Top 6 Reasons You Need Sodium in Your Life
Sodium is not to be feared! Just stop it.
If you’re reasonably healthy, fit and training regularly, sodium is one of the few minerals that can noticeably improve your physique as well as your performance in the gym.
That’s because our bodies need a certain amount of sodium for optimal cellular functioning, regulating fluid balance and to drive muscular contractions in the gym. Restrict it and your physique, metabolism, training performance and even your overall feeling of well-being will start to suffer.
So, although some people may think they’re doing themselves a favor by eliminating it from their diet, it’s actually counterproductive to do so…particularly for bodybuilders. In this blog post, I’ll provide an overview on 6 reasons why you shouldn’t avoid sodium…unless you have a medical reason to do so (i.e. high blood pressure, etc).

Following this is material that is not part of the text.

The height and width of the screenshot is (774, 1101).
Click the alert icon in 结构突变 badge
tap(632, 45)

1. The Pump. Sodium regulates extracellular fluid and can help to stimulate an intense pump with training. As muscles contract, they draw fluid (i.e. water) and blood into the area. If you’re not consuming any salt in your diet, you’ve got less extracellular fluid to work with and your ability to volumize your cells during training is significantly reduced. But it’s not just fluid balance! Research studies have also confirmed that consuming salt in the pre-workout meal can literally double blood flow to skeletal muscles during exercise.
2. Muscle Contractions. Sodium plays a key role in driving skeletal muscle contractions. People who regularly consume sodium in their diets, (particularly with the pre-workout meal) are in a way “pre-charging” up their muscle cells at the membrane for a more efficient, powerful contraction, resulting in increased force production and blood flow to the area. Restrict sodium and your strength will be reduced due to the muscle cells lower “charge” at the membrane. You can still contract the muscle obviously, but total force as well as endurance capacity will be decreased.

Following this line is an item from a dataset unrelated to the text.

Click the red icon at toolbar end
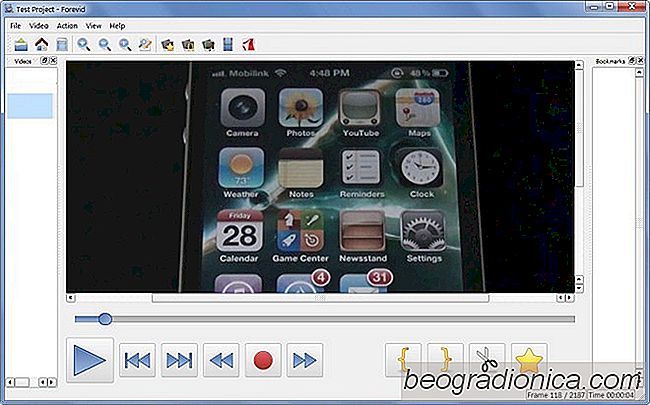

3. Blood volume. Restricting sodium will result in a lower total blood volume. Blood volume refers to the total amount of blood circulating in our bodies. With a lower blood volume, this results in less oxygen and nutrients available to be delivered to training muscles and a higher build up of metabolic wastes like lactic acid and ammonia. Essentially, having a lower blood volume gives you less to work with for your training and you’ll be a little weaker in the gym. On carb and calorie controlled diet, we need sodium even more to maintain strength and performance in the gym.
4. Optimal electrolyte balance. All the other minerals such as potassium are highly dependent on the availability of sodium for routine physiological functioning. One key role sodium plays is to help get potassium into the cell via active transport. (it takes 3 sodium molecules to get one potassium into the cell). Potassium, an intracellular mineral can’t get into the muscle cell without plenty of sodium present. Restrict sodium and your muscle cells will not be as full, hard and dense – partly a result of less intracellular fluid and minerals in the muscle cell.
5. Optimal Metabolism. On a prolonged low-sodium diet, the body can lower the basal metabolic rate because sodium intake stimulates energy metabolism, increases CO2 production and plays roles in many stress reactions. All of these things account for caloric expenditure. If they aren’t happening at an optimal rate, the metabolism will be adjusted lower.
6. Aldosterone. Restricting sodium will cause aldosterone to increase, resulting in the reabsorption of sodium. Translation…try to eliminate sodium from your diet and your body’s key fluid regulating hormone will attempt to retain every sodium molecule possible. (remember that as you retain sodium, you also retain water) On the flip side, consume sodium regularly with your meals and aldosterone will be kept low and your body will receive the signal to excrete any excess sodium (with water) – a much better position to be in!
How much sodium do we need?
Hard training athletes should be consuming in the area of 2000 mg – 5000 mg / day , adjusted by bodyweight, temperature and amount of sweating.